The bills would allow the same tax depreciation for all these assets both under the regular corporate income tax and the alternative minimum tax.
The Senate bill would provide new tax incentives for retrofitting or repowering existing coal-fired power plants – or for building brand new plants – with clean coal technologies. However, the provisions are almost impossibly complicated; they make a mockery of claims by Congress that it wants to simplify the US tax code.
There is no similar provision in the House bill.
There would be three different incentives.
The first is a production tax credit of 0.34¢ a kilowatt hour for generating electricity at existing coal-fired power plants that are retrofitted within the next 10 years to use clean coal technologies. Credits would be claimed on the electricity output for 10 years after a plant is returned to service. The plant could not have a nameplate capacity greater than 300 megawatts. Only 4,000 megawatts of capacity would qualify for this “retrofit” credit. Projects would have to be certified in advance by the Internal Revenue Service. The list of clean coal technologies includes advanced pulverized coal or atmospheric fluidized-bed combustion, pressurized fluidized-bed combustion and integrated gasification combined cycle. The bill imposes other requirements, such as maximum heat rates and emission tests. The project could not have received any clean coal technology money from the US Department of Energy.

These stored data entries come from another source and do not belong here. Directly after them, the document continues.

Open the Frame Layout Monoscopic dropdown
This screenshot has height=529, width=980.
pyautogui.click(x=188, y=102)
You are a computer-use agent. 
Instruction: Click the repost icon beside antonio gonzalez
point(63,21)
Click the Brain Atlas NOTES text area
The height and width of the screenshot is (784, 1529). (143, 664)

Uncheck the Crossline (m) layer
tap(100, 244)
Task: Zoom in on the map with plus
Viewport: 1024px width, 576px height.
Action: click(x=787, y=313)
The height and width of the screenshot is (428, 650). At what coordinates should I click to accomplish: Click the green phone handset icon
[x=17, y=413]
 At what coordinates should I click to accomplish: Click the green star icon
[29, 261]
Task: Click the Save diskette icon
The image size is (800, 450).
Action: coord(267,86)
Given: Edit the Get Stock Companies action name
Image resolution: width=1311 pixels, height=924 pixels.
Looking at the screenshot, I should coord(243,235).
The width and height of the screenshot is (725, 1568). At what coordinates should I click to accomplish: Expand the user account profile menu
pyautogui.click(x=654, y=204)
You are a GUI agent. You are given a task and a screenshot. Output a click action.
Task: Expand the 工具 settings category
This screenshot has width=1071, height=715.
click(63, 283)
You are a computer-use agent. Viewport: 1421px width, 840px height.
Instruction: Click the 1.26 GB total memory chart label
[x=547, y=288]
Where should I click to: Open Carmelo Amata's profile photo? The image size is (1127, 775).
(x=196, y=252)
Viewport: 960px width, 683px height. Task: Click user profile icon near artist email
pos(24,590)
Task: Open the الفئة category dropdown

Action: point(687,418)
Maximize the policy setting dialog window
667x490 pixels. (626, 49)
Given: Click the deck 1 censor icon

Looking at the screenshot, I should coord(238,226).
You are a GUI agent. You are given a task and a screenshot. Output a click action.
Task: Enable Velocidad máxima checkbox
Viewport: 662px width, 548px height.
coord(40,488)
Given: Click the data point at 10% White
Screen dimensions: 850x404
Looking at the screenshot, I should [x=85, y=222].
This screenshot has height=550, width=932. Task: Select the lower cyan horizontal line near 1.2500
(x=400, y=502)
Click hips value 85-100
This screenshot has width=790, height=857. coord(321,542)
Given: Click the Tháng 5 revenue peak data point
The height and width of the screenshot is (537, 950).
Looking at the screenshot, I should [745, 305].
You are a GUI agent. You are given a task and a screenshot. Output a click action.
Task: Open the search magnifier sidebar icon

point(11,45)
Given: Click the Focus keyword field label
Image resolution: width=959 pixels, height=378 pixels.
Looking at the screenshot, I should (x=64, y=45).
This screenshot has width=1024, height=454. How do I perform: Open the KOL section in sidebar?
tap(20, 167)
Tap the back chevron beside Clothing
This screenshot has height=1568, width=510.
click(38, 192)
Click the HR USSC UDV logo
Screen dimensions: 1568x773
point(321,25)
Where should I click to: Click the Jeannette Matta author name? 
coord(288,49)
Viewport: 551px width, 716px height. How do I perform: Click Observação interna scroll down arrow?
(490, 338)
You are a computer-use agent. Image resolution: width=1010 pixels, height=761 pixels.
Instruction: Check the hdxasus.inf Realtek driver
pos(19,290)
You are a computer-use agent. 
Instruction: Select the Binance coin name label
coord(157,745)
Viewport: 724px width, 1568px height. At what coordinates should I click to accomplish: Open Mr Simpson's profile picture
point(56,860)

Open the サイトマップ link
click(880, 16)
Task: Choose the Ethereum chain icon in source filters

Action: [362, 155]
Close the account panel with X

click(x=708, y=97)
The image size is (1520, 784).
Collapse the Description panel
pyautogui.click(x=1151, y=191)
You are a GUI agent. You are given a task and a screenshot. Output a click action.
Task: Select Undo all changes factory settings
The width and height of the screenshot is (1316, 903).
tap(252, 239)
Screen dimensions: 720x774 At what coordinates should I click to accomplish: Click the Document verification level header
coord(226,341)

The Senate bill would also provide an investment tax credit for 10% of the capital cost of new or retrofitted clean coal plants. (A company whose retrofitted plant qualifies for the production credit of 0.34¢ a kilowatt hour could not also claim this credit.) A project would have to jump through a series of hoops to qualify. The hoops vary depending on the technology. For example, a plant using pressurized fluidized-bed combustion must be placed in service by 2016, and its heat rate and carbon emissions must comply with standards set by statute. Only 500 megawatts of pressurized fluidized-bed combustion projects in total could qualify for the tax credit, and only 250 megawatts of such capacity put into service before 2009 would qualify. Projects would have to apply in advance to the IRS for confirmation they fit under the megawatt cap.
Finally, the Senate bill provides a production tax credit for the same projects that qualify potentially for the investment credit. This credit would run for 10 years. The amount would vary from 0.1¢ to 1.4¢ a kilowatt hour depending on when the power plant is placed in service and on its design net heat rate. Plants that produce fuel or chemicals from coal – rather than electricity – could also qualify. The credit would be claimed on each 3,413 Btus of fuel or chemicals produced.
Municipal utilities, electric cooperatives, Indian tribes and the Tennessee Valley Authority could also lay claim to some of the scarce credits. Since these entities do not pay taxes, they would be allowed to sell their tax credits for cash. However, the credits could only be sold once.
Projects on Indian reservations qualify currently for special rapid tax depreciation and wage credits tied to the number of Indians hired to work on the project. A project must be operating by December 2004 to qualify. The Senate bill would extend this deadline by another year through December 2005. There is no similar provision in the House bill.
Both bills would encourage new investment in fuel cell power plants.
The Senate would allow a tax credit for 30% of the capital cost of such projects. However, the amount claimed as a credit could not exceed $1,000 per kilowatt hour of generating capacity. The fuel cell power plant would have to have a capacity of at least 0.5 kilowatts and operate at least at a 30% generating efficiency. Credits could be claimed on projects put into service through December 2007.
The House bill has the same provision, except that the tax credit would be for only 10% of the capital cost and the project would have to be placed in service a year earlier (by December 2006).